# Sampling

Sampling is one of the newly supported key capabilities of SWIFT. This feature can be understood as the practical implementation of `test-time compute`. Additionally, this capability is crucial for the implementation of RFT (Reinforcement Fine-Tuning).

## Capability Introduction

The sampling capability of SWIFT can be demonstrated with the following example:

```shell
swift sample --model LLM-Research/Meta-Llama-3.1-8B-Instruct --sampler_engine pt --num_return_sequences 5 --dataset AI-ModelScope/alpaca-gpt4-data-zh#5
```

A `jsonl` file with a timestamp as the filename will be generated in the `sample_output` directory of the current folder.

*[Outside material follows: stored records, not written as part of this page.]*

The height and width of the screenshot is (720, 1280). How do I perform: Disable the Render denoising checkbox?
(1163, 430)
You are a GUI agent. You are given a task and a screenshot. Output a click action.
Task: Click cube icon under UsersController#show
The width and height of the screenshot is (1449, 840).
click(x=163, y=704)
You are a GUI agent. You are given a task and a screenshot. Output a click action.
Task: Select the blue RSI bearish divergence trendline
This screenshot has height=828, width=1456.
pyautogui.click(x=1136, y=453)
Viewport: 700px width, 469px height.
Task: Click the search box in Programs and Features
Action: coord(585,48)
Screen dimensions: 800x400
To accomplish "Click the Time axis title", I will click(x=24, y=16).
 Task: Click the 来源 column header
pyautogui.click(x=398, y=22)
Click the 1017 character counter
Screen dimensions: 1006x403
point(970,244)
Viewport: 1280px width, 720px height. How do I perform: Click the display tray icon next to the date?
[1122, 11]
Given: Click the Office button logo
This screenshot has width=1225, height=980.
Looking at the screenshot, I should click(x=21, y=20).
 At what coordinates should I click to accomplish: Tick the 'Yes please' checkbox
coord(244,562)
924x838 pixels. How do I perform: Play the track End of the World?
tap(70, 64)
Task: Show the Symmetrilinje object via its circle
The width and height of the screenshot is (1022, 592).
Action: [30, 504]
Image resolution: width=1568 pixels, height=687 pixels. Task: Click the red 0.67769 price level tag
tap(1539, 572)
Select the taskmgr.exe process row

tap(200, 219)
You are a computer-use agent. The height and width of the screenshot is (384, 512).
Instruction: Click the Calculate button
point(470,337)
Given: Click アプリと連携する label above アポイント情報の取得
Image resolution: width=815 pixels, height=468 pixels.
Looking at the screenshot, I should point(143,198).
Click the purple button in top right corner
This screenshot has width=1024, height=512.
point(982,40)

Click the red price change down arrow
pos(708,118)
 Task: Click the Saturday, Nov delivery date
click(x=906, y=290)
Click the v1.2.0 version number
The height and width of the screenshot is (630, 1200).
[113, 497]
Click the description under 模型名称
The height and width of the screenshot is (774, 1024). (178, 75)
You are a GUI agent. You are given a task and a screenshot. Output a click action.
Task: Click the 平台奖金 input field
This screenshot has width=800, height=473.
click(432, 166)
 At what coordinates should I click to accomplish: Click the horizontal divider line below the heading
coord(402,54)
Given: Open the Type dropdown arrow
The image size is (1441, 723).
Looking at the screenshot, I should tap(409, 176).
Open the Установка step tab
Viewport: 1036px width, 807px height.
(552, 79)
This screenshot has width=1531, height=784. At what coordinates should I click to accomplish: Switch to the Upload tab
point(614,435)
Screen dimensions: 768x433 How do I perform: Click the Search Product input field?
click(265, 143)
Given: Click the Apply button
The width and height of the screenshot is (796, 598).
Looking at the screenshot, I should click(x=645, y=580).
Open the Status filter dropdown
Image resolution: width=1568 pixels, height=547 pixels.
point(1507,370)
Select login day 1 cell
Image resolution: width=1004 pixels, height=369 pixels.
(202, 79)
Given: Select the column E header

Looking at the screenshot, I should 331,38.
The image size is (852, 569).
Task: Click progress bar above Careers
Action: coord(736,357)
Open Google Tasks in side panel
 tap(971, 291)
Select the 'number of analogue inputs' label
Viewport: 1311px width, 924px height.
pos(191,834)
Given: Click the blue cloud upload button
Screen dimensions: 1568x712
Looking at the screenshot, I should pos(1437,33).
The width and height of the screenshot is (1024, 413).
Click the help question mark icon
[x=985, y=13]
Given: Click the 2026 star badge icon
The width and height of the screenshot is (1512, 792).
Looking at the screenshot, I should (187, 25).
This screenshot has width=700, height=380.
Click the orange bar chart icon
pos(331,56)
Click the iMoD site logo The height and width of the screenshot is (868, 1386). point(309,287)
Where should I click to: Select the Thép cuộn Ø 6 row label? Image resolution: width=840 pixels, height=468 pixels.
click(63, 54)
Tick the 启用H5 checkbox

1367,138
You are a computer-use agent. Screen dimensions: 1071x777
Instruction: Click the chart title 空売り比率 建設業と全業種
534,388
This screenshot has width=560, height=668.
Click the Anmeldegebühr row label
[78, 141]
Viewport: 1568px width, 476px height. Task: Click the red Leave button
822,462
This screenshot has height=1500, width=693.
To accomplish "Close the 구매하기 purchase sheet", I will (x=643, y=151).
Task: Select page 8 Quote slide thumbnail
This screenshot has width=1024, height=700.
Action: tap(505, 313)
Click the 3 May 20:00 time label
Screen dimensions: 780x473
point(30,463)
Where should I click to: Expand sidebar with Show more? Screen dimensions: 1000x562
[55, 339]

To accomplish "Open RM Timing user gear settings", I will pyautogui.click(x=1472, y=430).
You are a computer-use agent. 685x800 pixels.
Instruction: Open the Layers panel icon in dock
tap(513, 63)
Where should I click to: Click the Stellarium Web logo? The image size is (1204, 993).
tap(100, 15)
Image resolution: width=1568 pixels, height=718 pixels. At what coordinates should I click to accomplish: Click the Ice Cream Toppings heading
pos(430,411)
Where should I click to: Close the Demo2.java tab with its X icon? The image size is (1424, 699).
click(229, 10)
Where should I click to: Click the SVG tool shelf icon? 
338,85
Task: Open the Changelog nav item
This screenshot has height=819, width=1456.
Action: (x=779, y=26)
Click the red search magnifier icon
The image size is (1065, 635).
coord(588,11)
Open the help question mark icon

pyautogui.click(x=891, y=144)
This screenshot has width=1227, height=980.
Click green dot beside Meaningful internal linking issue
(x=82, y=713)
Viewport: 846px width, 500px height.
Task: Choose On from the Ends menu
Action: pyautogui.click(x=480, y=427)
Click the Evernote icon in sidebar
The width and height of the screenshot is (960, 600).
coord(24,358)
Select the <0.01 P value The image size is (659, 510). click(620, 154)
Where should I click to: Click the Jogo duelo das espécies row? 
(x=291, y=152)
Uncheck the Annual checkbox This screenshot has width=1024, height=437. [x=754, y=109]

This file should contain 25 lines, each representing a complete `messages` format data.

For a list of sampling parameters, please refer to [here](Command-line-parameters.md).

## Environment Setup

```shell
pip install ms-swift[llm] -U
```

Or install swift from source:

```shell
git clone https://github.com/modelscope/ms-swift.git
cd ms-swift
pip install -e '.[llm]'
```

## Using PRM and ORM for Result Filtering

An important capability of sampling is supervising the process and results, which can be supported by setting additional parameters.

```shell
swift sample --model LLM-Research/Meta-Llama-3.1-8B-Instruct --sampler_engine lmdeploy --num_return_sequences 5 --n_best_to_keep 2 --dataset tastelikefeet/competition_math#5 --prm_model AI-ModelScope/GRM-llama3.2-3B-rewardmodel-ft --orm_model math
```

A `jsonl` file with a timestamp as the filename will be generated in the `sample_output` directory of the current folder. This file **will contain at most** 10 lines, each representing a complete `messages` format data.
> The reason it contains at most 10 lines is that although 5 data points are processed in total, and 2 are kept for each data point (`n_best_to_keep`), ORM may fail some validations, and failed data will not be retained in the file.
> Additionally, after adding `--prm_model` or `--orm_model`, the file format is slightly different and includes a `rejected_response` key, which contains the responses with the lowest PRM scores.

## Customizing PRM or ORM

PRM and ORM can be customized by adding a new implementation in the plugin according to the existing code. For example:

```python
class CustomPRM:

    # The constructor should be parameterless
    def __init__(self):
        # Initialize here
        pass

    def __call__(self, infer_requests: List[InferRequest],  ground_truths: List[str], **kwargs) -> List[Union[float, List[float]]]:
        ...


prms = {'custom': CustomPRM}
```

Afterward, use `--prm_model custom` in the command line.

## Memory Control

If the sampled model and PRM are loaded into memory simultaneously, it may lead to an OOM (Out of Memory) issue. To address this, sampling can be divided into two stages:

- **Stage 1**: Specify `--model` and `--sampler_engine` without specifying `--orm_model` and `--prm_model`. Perform sampling only and save the results to a file.
- **Stage 2**: Specify `--sampler_engine no`, along with `--orm_model` and `--prm_model`, and also specify `--cache_files`. Perform only RM data filtering without re-sampling.

By dividing the process into two stages, only one model is loaded at a time, avoiding OOM issues.

## Practical Example

Please refer to the [Reinforcement Fine-Tuning Script](https://github.com/modelscope/ms-swift/tree/main/examples/train/rft/rft.py). This script provides a practical example of using sampling for reinforcement fine-tuning.

> **Note:** The actual effectiveness of this script is strongly related to the quality of the model, data, and RM. Therefore, it is presented only as an example. Users should modify this script and train their own RM and generator models accordingly.

## Sampling From Large Model

SWIFT's sample supports using the OpenAI API to distill data with large models. Example:

```shell
OPENAI_API_KEY="your_api_key" \
swift sample \
    --sampler_type distill \
    --sampler_engine client \
    --model deepseek-r1 \
    --stream true \
    --dataset tastelikefeet/competition_math#5 \
    --num_return_sequences 1 \
    --temperature 0.6 \
    --top_p 0.95 \
    --engine_kwargs '{"base_url":"https://dashscope.aliyuncs.com/compatible-mode/v1"}'
```
In this example:

`base_url` and `model` represent the API endpoint and model name, respectively. `stream` indicates the stream parameter for the request.

Note: For Deepseek-R1 series models, the output will be formatted as:`<thinking>{reasoning_content}</thinking>\n\n<answer>{content}</answer>`.